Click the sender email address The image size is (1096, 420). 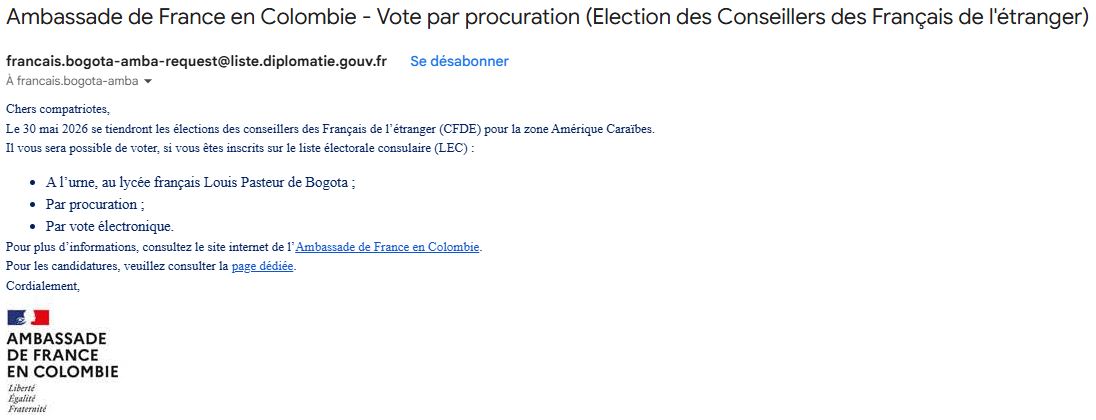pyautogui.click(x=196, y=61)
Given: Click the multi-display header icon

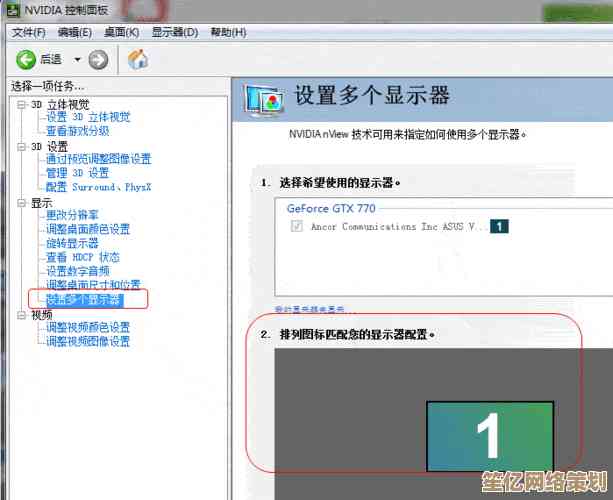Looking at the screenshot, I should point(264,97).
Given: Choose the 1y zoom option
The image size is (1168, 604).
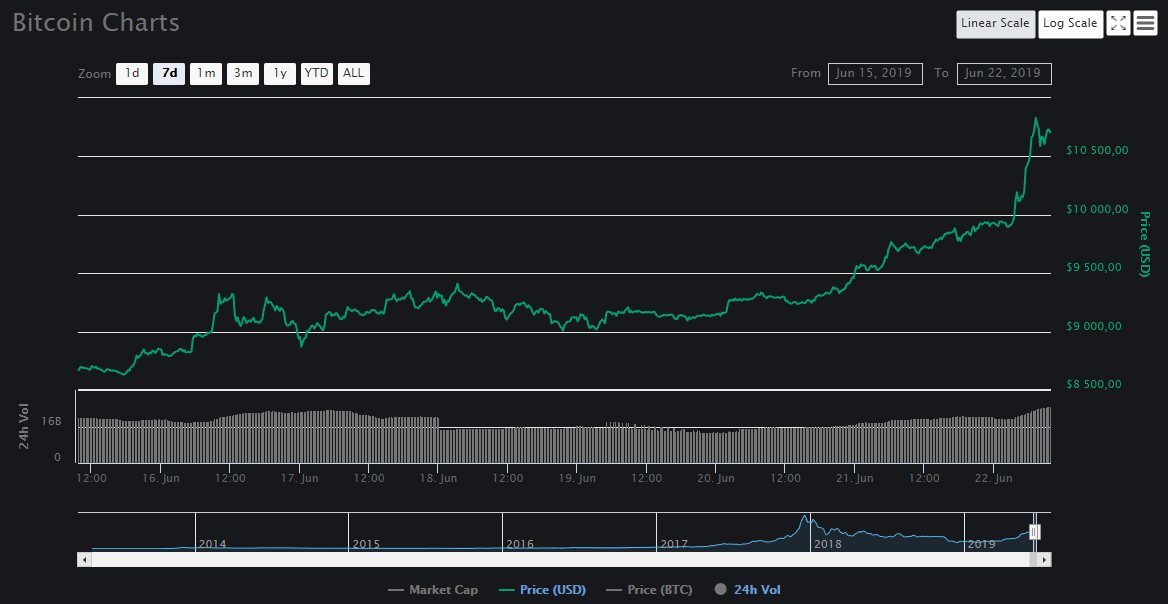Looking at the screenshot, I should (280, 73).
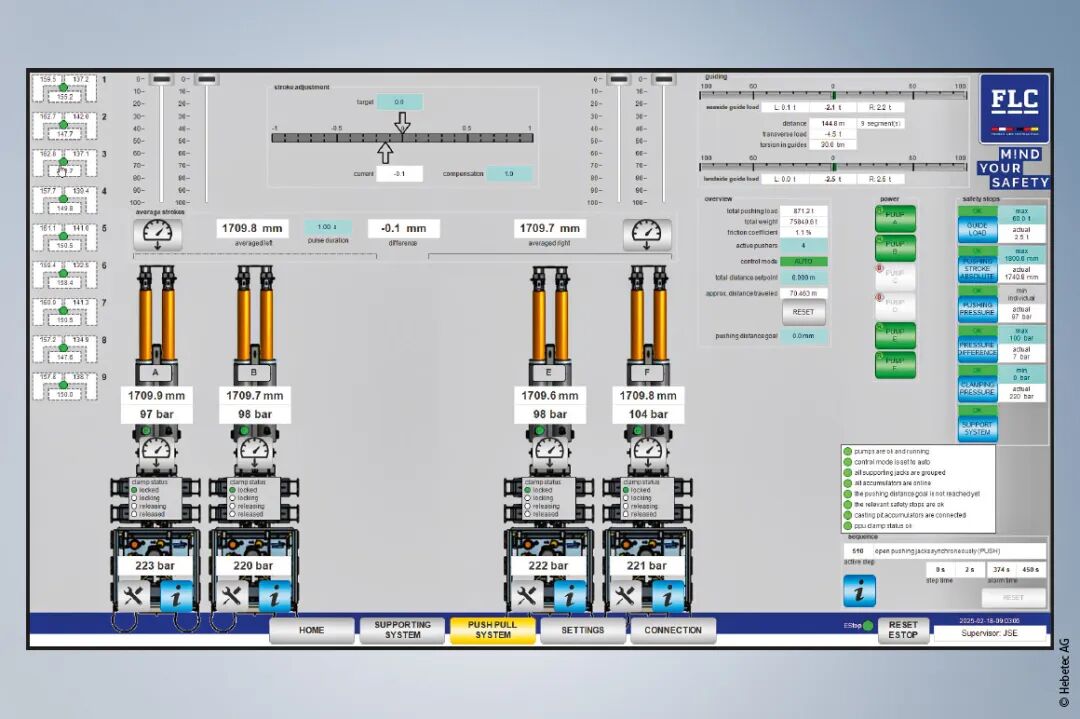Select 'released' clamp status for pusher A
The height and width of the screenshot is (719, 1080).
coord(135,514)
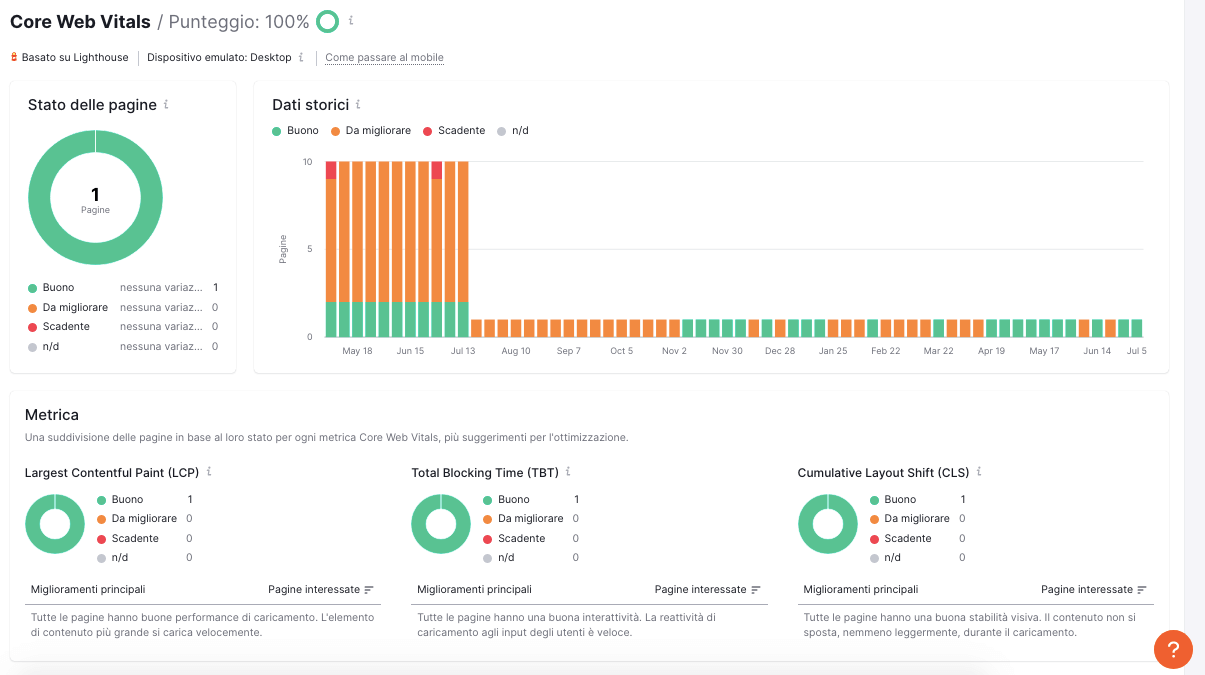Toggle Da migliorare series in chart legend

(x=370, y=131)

[What to work on] Take the line containing "Given: Click the multi-display header icon" and every line after it up to the end of the entries, and quote them exactly. Both ends count; the pictures do not.

[Completed task]
Given: Click the multi-display header icon

Looking at the screenshot, I should point(264,97).
Given: Choose the 1y zoom option
The image size is (1168, 604).
Looking at the screenshot, I should (280, 73).
Select 'released' clamp status for pusher A
The height and width of the screenshot is (719, 1080).
coord(135,514)
Toggle Da migliorare series in chart legend

(x=370, y=131)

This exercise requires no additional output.